Este domingo Estados Unidos e Irán parecían estar muy lejos de alcanzar un acuerdo para poner fin a semanas de guerra y reabrir el crucial estrecho de Ormuz, mientras que un ataque con drones provocó un incendio en una planta nuclear de los Emiratos Árabes, poniendo de relieve los riesgos de un frágil alto el fuego.
La agencia de noticias semioficial iraní Fars informó que Estados Unidos había establecido cinco condiciones principales para un acuerdo de paz, entre ellas la entrega al país americano del uranio utilizado por el programa nuclear iraní, que Washington no pagara ninguna de las compensaciones que exige Teherán y que descongelara menos de una cuarta parte de los activos iraníes suspendidos.
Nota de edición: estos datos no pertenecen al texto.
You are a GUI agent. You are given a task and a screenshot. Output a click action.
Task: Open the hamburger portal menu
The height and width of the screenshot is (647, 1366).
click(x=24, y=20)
Fars no citó la fuente de la información, y Estados Unidos no se ha pronunciado públicamente sobre dichas condiciones.
Mientras tanto, la agencia de noticias semioficial Mehr afirmó que Washington no ofreció "ninguna concesión tangible" al tiempo que buscaba "obtener concesiones que no logró obtener durante la guerra, lo que conducirá a un punto muerto en las negociaciones".
El ataque con drones del domingo se produjo pocos días después de que el presidente estadounidense Donald Trump regresara de una cumbre de dos días en Pekín con el presidente chino Xi Jinping, aliado de Irán. Ambos coincidieron en que el estrecho, por donde alguna vez fluyó una quinta parte del petróleo y el gas natural licuado del mundo, debería estar abierto al tránsito, pero no se observaron avances significativos hacia ese objetivo.
El presidente iraní, Masoud Pezeshkian, afirmó que su país está comprometido con una solución diplomática al conflicto. Varios cargamentos de energía han logrado cruzar el estrecho de Ormuz en las últimas semanas, y un funcionario iraní declaró este fin de semana que las autoridades están trabajando en una ley y un marco legal formales para permitir el paso de algunos buques.